> **To do**
Look through the records below for the line holding "Tümü (19, 128)". Write it out exactly, with each following line through the line holding "Apple iPhone 12".
# # # #
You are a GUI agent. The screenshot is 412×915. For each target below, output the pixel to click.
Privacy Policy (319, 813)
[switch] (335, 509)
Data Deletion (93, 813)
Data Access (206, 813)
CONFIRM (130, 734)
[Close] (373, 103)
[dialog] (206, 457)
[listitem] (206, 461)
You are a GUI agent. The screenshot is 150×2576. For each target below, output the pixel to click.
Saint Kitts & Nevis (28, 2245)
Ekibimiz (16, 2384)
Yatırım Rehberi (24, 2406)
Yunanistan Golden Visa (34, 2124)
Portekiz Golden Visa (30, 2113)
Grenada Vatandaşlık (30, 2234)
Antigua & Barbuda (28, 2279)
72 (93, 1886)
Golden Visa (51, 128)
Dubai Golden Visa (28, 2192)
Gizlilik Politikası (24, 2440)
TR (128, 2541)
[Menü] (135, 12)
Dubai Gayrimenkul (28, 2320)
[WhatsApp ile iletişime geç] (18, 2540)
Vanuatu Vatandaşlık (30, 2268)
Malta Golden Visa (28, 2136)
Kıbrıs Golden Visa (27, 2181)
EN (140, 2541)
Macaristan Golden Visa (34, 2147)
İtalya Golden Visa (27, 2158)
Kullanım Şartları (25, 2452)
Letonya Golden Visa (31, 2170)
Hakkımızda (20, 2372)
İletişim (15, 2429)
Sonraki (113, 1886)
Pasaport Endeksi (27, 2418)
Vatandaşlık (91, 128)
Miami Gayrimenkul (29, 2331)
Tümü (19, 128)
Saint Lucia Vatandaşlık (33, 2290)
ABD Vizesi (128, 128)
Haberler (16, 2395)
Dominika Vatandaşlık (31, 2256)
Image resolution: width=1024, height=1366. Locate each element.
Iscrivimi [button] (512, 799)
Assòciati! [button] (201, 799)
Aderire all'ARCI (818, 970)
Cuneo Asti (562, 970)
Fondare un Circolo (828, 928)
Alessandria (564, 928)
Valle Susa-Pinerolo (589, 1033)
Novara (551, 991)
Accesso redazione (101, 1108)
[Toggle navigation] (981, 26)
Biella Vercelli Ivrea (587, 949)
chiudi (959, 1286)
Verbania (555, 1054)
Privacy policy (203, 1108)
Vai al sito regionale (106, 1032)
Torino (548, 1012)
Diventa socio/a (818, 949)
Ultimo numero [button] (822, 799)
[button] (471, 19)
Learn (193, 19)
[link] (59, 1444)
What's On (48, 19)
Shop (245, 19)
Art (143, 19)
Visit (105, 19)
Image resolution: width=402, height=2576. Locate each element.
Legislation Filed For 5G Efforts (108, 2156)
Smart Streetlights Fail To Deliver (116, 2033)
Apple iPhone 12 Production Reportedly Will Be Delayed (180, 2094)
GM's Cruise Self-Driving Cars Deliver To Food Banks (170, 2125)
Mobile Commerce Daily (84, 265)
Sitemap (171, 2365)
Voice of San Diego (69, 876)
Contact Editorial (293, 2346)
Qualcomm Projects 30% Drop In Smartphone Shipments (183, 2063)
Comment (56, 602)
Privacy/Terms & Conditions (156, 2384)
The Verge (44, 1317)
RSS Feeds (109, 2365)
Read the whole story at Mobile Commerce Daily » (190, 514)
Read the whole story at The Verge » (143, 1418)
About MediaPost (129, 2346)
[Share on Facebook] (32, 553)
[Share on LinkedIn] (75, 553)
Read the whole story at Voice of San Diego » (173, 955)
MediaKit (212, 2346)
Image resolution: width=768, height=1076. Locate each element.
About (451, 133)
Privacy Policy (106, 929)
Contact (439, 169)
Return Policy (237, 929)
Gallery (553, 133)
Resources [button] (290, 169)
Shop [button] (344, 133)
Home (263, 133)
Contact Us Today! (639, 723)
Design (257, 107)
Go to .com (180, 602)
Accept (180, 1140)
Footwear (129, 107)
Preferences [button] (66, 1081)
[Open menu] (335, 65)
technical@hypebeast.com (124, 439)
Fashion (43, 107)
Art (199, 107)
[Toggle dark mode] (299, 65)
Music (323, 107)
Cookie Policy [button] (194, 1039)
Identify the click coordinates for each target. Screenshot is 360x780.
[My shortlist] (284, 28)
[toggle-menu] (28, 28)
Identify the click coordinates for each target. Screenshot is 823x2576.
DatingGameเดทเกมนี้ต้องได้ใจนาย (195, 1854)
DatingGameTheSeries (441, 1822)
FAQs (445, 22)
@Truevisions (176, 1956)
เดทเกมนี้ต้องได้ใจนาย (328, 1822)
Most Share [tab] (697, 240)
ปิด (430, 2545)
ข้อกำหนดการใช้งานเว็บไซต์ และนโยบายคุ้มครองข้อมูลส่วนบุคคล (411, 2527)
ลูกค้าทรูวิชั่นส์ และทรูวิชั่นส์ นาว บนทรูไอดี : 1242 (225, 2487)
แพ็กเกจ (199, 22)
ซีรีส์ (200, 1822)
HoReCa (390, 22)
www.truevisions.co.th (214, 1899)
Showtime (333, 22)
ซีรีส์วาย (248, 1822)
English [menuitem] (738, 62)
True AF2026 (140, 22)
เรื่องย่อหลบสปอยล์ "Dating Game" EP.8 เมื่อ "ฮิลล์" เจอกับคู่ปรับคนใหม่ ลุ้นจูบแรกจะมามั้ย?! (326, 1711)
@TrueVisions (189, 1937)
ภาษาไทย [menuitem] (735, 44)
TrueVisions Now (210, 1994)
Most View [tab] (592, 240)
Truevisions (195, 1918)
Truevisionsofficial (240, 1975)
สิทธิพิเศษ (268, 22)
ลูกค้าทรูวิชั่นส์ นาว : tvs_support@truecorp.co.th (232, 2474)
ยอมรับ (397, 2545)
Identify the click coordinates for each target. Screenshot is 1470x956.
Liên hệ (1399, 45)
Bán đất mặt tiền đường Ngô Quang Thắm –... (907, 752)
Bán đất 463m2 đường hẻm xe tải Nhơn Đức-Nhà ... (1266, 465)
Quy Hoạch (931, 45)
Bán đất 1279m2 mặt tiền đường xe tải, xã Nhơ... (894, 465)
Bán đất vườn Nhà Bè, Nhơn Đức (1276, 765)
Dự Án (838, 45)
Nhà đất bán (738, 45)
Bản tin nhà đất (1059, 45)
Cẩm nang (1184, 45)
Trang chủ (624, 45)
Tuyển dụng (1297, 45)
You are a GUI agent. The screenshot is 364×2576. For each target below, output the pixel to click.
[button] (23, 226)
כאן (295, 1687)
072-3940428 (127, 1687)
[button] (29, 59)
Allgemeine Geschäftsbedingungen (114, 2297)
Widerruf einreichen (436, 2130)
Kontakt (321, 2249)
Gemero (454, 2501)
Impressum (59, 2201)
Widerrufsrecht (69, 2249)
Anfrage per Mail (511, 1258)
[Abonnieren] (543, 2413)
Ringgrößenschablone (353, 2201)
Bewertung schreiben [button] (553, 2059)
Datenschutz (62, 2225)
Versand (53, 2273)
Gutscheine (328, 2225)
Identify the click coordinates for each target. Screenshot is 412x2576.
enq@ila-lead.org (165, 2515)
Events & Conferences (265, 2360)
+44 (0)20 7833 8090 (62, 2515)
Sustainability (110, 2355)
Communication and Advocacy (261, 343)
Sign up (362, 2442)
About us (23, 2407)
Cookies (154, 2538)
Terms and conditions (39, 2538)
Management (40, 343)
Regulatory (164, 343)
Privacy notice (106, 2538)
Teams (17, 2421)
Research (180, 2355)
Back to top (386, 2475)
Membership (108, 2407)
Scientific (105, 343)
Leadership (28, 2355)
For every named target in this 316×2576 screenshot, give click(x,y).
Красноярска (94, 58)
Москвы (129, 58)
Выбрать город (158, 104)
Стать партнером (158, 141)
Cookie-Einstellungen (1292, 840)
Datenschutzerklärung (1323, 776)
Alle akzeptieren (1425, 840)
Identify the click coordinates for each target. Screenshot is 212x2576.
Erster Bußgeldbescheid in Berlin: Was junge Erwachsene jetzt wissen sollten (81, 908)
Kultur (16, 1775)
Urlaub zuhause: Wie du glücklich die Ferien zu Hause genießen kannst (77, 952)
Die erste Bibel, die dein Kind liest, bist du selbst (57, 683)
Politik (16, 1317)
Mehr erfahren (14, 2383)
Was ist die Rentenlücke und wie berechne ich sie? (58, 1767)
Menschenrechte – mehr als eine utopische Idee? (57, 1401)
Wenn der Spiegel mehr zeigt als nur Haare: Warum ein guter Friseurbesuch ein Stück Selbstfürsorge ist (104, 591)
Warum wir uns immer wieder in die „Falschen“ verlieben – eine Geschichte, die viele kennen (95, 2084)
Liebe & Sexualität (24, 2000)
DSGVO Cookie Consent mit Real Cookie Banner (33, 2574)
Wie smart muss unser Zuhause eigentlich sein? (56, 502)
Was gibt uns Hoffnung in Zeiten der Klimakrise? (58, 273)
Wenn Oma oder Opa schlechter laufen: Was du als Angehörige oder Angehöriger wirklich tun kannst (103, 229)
# # # #
> **Output for this exercise**
Tümü (19, 128)
Saint Lucia Vatandaşlık (33, 2290)
ABD Vizesi (128, 128)
Haberler (16, 2395)
Dominika Vatandaşlık (31, 2256)
Image resolution: width=1024, height=1366. Locate each element.
Iscrivimi [button] (512, 799)
Assòciati! [button] (201, 799)
Aderire all'ARCI (818, 970)
Cuneo Asti (562, 970)
Fondare un Circolo (828, 928)
Alessandria (564, 928)
Valle Susa-Pinerolo (589, 1033)
Novara (551, 991)
Accesso redazione (101, 1108)
[Toggle navigation] (981, 26)
Biella Vercelli Ivrea (587, 949)
chiudi (959, 1286)
Verbania (555, 1054)
Privacy policy (203, 1108)
Vai al sito regionale (106, 1032)
Torino (548, 1012)
Diventa socio/a (818, 949)
Ultimo numero [button] (822, 799)
[button] (471, 19)
Learn (193, 19)
[link] (59, 1444)
What's On (48, 19)
Shop (245, 19)
Art (143, 19)
Visit (105, 19)
Image resolution: width=402, height=2576. Locate each element.
Legislation Filed For 5G Efforts (108, 2156)
Smart Streetlights Fail To Deliver (116, 2033)
Apple iPhone 12 Production Reportedly Will Be Delayed (180, 2094)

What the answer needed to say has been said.